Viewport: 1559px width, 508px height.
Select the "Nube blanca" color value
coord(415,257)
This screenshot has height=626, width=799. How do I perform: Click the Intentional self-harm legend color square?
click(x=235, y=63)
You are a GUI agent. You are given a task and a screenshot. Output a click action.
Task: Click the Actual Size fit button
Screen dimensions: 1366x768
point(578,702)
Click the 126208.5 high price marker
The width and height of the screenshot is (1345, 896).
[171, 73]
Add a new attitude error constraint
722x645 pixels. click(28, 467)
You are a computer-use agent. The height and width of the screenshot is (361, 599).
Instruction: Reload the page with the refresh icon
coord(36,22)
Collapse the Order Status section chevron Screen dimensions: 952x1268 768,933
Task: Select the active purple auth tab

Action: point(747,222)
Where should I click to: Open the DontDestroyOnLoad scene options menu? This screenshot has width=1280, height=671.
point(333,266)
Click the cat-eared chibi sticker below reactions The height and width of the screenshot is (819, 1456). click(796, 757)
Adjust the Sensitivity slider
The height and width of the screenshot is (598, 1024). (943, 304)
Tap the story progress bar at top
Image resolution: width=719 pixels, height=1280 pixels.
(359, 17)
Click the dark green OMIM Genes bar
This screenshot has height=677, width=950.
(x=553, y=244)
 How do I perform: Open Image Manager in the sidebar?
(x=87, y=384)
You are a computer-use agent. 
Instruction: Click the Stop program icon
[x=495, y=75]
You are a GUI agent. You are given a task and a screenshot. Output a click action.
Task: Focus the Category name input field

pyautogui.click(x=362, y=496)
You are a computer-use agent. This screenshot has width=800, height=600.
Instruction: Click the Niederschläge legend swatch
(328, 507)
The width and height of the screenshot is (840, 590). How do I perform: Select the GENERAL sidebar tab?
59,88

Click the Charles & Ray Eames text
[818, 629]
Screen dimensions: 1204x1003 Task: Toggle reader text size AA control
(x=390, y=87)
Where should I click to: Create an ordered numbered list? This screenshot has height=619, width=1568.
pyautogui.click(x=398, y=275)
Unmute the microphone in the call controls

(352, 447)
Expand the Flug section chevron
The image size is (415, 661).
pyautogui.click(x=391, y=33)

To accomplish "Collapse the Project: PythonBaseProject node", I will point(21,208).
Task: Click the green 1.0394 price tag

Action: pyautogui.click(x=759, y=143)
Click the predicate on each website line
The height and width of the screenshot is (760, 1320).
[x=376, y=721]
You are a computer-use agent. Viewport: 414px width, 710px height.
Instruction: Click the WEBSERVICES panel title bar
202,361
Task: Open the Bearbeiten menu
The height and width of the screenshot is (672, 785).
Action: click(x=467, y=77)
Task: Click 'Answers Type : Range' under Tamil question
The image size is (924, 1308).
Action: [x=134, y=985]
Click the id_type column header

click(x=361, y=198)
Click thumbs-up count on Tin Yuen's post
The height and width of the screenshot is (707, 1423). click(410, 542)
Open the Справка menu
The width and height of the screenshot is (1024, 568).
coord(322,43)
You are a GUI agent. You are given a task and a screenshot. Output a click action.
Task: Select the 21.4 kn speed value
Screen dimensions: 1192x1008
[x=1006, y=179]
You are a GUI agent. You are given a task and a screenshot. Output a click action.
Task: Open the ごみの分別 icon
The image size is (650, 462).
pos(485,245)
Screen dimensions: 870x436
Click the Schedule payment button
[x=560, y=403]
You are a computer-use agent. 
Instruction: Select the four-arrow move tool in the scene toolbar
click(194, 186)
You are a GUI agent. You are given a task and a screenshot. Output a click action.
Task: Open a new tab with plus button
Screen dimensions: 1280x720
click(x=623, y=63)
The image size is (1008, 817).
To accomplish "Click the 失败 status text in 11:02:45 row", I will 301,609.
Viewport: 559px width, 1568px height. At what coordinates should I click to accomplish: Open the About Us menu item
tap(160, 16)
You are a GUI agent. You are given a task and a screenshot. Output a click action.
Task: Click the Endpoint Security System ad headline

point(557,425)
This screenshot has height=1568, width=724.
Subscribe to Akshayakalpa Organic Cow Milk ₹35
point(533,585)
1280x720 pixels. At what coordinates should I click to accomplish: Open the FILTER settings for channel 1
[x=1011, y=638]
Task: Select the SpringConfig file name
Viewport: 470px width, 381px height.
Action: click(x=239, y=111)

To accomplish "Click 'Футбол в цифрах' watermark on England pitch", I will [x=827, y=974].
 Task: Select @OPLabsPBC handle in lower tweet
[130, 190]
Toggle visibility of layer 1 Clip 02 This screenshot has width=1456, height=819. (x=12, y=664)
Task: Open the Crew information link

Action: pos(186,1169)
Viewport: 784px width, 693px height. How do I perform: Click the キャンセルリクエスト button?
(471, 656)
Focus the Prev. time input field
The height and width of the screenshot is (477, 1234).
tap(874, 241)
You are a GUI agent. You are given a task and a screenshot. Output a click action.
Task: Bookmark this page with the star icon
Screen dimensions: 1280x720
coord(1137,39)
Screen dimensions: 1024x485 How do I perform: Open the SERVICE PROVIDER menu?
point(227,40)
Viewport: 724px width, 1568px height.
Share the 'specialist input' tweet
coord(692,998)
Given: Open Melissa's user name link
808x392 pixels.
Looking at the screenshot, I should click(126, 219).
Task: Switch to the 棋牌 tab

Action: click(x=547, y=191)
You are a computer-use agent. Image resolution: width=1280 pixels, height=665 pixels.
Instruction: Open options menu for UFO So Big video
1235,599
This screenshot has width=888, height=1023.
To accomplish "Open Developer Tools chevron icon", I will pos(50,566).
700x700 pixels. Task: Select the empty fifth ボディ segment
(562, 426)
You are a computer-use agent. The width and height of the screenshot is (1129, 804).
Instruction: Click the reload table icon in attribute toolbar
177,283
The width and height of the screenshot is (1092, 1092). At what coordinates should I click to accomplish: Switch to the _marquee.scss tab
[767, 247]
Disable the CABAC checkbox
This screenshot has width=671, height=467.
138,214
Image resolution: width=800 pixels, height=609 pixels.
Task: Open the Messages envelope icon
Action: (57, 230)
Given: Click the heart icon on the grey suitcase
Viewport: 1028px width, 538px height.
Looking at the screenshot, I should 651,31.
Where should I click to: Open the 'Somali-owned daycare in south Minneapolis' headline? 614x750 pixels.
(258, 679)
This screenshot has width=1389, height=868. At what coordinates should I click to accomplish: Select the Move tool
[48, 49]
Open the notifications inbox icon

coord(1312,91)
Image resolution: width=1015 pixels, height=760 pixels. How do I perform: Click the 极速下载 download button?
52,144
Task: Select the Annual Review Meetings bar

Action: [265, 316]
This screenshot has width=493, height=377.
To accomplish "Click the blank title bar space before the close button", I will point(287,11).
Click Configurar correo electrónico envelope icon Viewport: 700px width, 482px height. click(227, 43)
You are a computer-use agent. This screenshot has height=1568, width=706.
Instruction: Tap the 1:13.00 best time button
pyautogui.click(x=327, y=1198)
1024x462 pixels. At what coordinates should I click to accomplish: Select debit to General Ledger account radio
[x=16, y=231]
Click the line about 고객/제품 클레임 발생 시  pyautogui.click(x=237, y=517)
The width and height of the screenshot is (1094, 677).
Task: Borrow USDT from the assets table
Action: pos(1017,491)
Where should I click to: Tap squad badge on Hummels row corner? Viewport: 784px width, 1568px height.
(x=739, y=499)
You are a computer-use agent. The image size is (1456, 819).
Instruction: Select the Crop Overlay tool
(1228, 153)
※
# Goal of the exercise:
Take the word "computer" and find each line of the material that contains it. Copy those lines.

# Result for this exercise:
You are a computer-use agent. The height and width of the screenshot is (361, 599).
You are a computer-use agent. 
You are a computer-use agent. This screenshot has width=800, height=600.
You are a computer-use agent. Viewport: 414px width, 710px height.
You are a computer-use agent. 
You are a computer-use agent. Image resolution: width=1280 pixels, height=665 pixels.
You are a computer-use agent. The width and height of the screenshot is (1129, 804).
You are a computer-use agent. This screenshot has height=1568, width=706.
You are a computer-use agent. The image size is (1456, 819).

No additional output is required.